Oleh: Ustaz Muafa (Mokhamad Rohma Rozikin/M.R.Rozikin) – Dosen Universitas Brawijaya
Seorang istri berkhidmat dan berkorban untuk suami karena ingin mendapatkan pahala dari Allah, tapi dia juga berharap agar dia dikenang suami sebagai istri yang luar biasa, berharap supaya diingat suami sebagai istri yang baik nan banyak jasanya, dan berharap agar dia menempati kedudukan tertentu di hati suaminya, apakah amal seperti ini diterima oleh Allah?
Jawabannya adalah TIDAK!
Sebab Allah hanya menerima amal yang murni semata-mata karena Dia saja. Tidak boleh tercampuri oleh motif lain selain Dia.
Ini sama seperti orang yang berjihad yang berharap mendapatkan pahala, tapi juga berharap supaya dikenang dan diingat orang. Yang seperti ini ditegaskan Rasulullah ﷺ tidak mendapatkan pahala apa-apa! Al-Naṣā’ī meriwayatkan,
Artinya,
“Dari Abu Umamah Al Bahili, ia berkata: telah datang seorang laki-laki kepada Nabi ﷺ lalu berkata, ‘Bagaimana pendapat engkau (wahai Rasulullah ﷺ) mengenai seseorang yang berjihad seraya mengharapkan pahala dan DIKENANG/disebut-sebut, apakah dia mendapatkan ganjaran?’ Rasulullah ﷺ menjawab, ‘Ia tidak mendapatkan apa-apa,” lalu ia mengulanginya tiga kali, Rasulullah ﷺ bersabda kepadanya: “Ia tidak mendapatkan apa-apa”. Kemudian beliau bersabda, “Allah tidak menerima amalan kecuali jika dilakukan dengan murni/ikhlas dan mengharapkan rida-Nya.” (H.R. al-Nasā’ī)
***
Tentu ini berlaku sebaliknya juga.
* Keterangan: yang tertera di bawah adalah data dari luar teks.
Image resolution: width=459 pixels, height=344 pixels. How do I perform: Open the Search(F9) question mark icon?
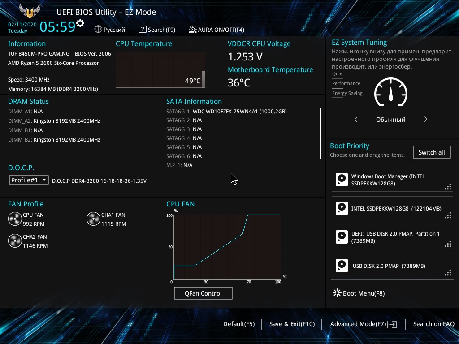click(x=142, y=29)
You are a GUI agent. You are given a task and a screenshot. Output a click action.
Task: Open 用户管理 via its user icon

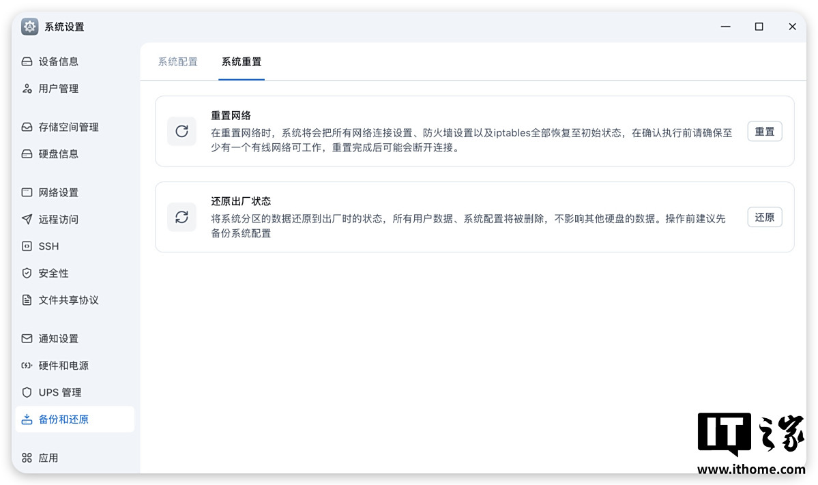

Suami yang berkorban mati-matian demi istri, tapi motifnya tercampur dengan keinginan supaya dikenang sebagai suami yang penuh pengorbanan, yang ditangisi saat mati karena teringat kebaikannya dan semisalnya, maka hancur pula pahala suami yang seperti ini niatnya.
Cinta dan kasih sayang orang yang dibaiki itu secara alami akan muncul, tanpa perlu dijadikan niat dalam beramal. Hanya saja ini bukan hukum pasti. Orang yang kadung terlalu hitam hatinya, kasar perangainya, dan rusak akhlaknya bisa jadi punya hati seperti serigala. Tetap membunuh dan menerkam orang yang membaikinya selama ini.
***
Hanya saja, jika motif duniawi seperti itu tidak dominan, semoga Allah masih memaafkan dan tetap memberinya pahala. Berbeda halnya jika motif duniawi seperti itu berimbang dengan motif karena Allah atau lebih dominan daripada motif karena Allah. Barang siapa motif duniawinya dominan, maka tidak ada keraguan lagi bahwa amal salehnya hancur dan tidak mendapatkan apa-apa di sisi Allah.